[Consigne A] Reformulez sous forme de liste le paragraphe du passage choisi qui commence par « Son groupe et elle furent conduits », en gardant ses faits principaux.
[Consigne B]
Les affirmations suivantes concordent-elles avec le passage choisi ? Pour chacune, répondez par oui ou non et citez mot pour mot les termes du passage qui tranchent.
(i) Benemérito comptait environ cinq cents élèves.
(ii) Chaque chambre de la maison ne contenait qu'un seul lit.
(iii) David O. McKay passa le 1er janvier 1967 en voyage.
[Consigne C] Renvoyez sans changement la partie du passage choisi qui commence aux mots « Isabel passa beaucoup » et se termine après « la variété d’ingrédients. ».

[Passage choisi]
┄┄┄┄┄┄
Leur mère les avait accompagnées pour venir à Benemérito. L’établissement était encore en construction à leur arrivée. Il y avait des terrains en terre battue, quelques bâtiments scolaires et quinze petites maisons pour héberger les étudiants. Malgré cela, Isabel fut frappée par la taille du campus.
Son groupe et elle furent conduits à la maison numéro deux. Le surveillant de la maison les accueillit chaleureusement. Il leur montra les machines à laver, les armoires pour ranger leurs affaires et les chambres, chacune comprenant deux lits superposés. La maison de quatre chambres comportait également une salle à manger, une cuisine et un salon.
Isabel passa beaucoup de temps à observer les autres élèves afin de se familiariser avec leur culture. Benemérito comptait environ cinq cents élèves, la plupart originaires du sud du Mexique. Ils avaient mené jusque là une vie très différente de la sienne. De plus, elle remarqua que leur alimentation était plus variée. Elle fut surprise par les mets plus épicés et la variété d’ingrédients.
Quelles que soient les différences culturelles, chaque élève de l’établissement était tenu de respecter les mêmes règles. Ils suivaient une routine stricte consistant à se lever tôt, accomplir les tâches ménagères et assister aux cours. Ils étaient également incités à prendre de bonnes habitudes spirituelles, comme aller à l’église et prier. Ayant grandi dans une famille multiconfessionnelle, Isabel et sa sœur n’avaient jamais fait ces choses régulièrement auparavant.
Quelques jours seulement après son arrivée, Isabel constata que certains élèves avaient le mal du pays et rentraient chez eux. Malgré toutes ces nouveautés, les personnes, la nourriture et les coutumes, elle était déterminée à rester et à réussir.
Le 1er janvier 1967, David O. McKay écrivit dans son journal : « J’ai du mal à croire que j’approche de ma quatre-vingt-quatorzième année. » Il avait passé une journée calme, chez lui, réfléchissant à ses nombreuses expériences : « J’ai vécu une vie heureuse et intéressante. Si longue et pourtant, elle est passée si vite. »
Tout en se réjouissant d’une nouvelle année, le prophète était préoccupé. Il écrivit : « Ce vieux monde est rempli de tumulte. » Chaque jour, les journaux et les télévisions rapportaient des faits de guerre, des conflits raciaux et politiques, et des catastrophes naturelles. Les relations entre les États-Unis et l’Union soviétique restaient très tendues. Enfin, de nombreuses personnes en Asie, en Afrique, en Amérique centrale et en Amérique du Sud se trouvaient au milieu de conflits régionaux violents qui menaçaient de renverser les gouvernements et de diviser les collectivités.
┄┄┄┄┄┄
[Données fournies]

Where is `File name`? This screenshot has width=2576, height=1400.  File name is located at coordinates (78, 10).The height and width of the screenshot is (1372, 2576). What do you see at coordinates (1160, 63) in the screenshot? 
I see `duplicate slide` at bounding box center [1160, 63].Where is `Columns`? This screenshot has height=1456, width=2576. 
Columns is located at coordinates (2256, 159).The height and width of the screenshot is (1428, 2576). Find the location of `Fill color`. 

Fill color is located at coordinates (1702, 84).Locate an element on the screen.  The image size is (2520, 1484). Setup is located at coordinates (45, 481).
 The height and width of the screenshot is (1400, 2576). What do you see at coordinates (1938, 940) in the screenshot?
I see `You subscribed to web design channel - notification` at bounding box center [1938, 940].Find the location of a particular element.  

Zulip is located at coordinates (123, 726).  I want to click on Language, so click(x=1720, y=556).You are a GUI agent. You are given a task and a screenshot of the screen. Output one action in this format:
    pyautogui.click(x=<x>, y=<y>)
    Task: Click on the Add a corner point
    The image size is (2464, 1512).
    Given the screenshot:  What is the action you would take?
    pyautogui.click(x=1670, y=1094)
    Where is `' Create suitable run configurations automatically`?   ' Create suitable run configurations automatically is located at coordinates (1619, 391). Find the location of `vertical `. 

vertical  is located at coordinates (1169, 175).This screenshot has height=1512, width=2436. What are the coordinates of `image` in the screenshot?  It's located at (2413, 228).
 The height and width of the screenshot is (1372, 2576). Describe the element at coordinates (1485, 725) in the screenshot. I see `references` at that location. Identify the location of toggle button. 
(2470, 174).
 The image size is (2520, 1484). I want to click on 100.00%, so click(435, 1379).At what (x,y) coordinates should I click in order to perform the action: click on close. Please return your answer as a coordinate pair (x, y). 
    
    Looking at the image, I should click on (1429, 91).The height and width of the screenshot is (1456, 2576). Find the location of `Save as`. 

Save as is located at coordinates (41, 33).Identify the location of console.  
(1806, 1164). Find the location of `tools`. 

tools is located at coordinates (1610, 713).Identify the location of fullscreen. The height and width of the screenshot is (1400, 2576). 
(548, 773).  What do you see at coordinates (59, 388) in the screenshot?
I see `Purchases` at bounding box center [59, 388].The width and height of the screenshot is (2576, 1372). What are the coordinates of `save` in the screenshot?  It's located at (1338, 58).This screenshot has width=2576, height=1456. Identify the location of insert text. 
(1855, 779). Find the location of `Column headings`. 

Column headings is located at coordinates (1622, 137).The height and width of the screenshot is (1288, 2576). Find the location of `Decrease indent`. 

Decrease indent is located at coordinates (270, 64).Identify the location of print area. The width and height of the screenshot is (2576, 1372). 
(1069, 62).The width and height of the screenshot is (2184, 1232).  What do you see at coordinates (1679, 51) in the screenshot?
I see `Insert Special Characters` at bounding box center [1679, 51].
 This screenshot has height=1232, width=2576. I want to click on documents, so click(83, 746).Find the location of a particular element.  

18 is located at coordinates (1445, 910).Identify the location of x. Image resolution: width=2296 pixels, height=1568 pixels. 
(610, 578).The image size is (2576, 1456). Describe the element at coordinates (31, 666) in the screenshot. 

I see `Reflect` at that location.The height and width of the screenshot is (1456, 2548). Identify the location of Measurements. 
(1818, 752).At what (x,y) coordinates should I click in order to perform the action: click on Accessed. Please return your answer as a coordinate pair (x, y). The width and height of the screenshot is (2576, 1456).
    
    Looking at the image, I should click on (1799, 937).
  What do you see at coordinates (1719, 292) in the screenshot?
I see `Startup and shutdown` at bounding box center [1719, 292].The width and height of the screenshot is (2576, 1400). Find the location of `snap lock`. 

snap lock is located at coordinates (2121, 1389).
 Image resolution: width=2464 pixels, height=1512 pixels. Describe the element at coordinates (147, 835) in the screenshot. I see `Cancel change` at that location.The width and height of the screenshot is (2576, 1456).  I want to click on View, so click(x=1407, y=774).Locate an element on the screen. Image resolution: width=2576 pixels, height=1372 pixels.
┄┄┄┄┄┄
[Solution rédigée A]
- Isabel et son groupe sont conduits à la maison numéro deux.
- Le surveillant les accueille chaleureusement.
- Il leur montre les machines à laver, les armoires et les chambres, qui ont chacune deux lits superposés.
- La maison compte quatre chambres, une salle à manger, une cuisine et un salon.

[Solution rédigée B]
(i) Oui : « Benemérito comptait environ cinq cents élèves »
(ii) Non : « chacune comprenant deux lits superposés »
(iii) Non : « Il avait passé une journée calme, chez lui »

[Solution rédigée C]
Isabel passa beaucoup de temps à observer les autres élèves afin de se familiariser avec leur culture. Benemérito comptait environ cinq cents élèves, la plupart originaires du sud du Mexique. Ils avaient mené jusque là une vie très différente de la sienne. De plus, elle remarqua que leur alimentation était plus variée. Elle fut surprise par les mets plus épicés et la variété d’ingrédients.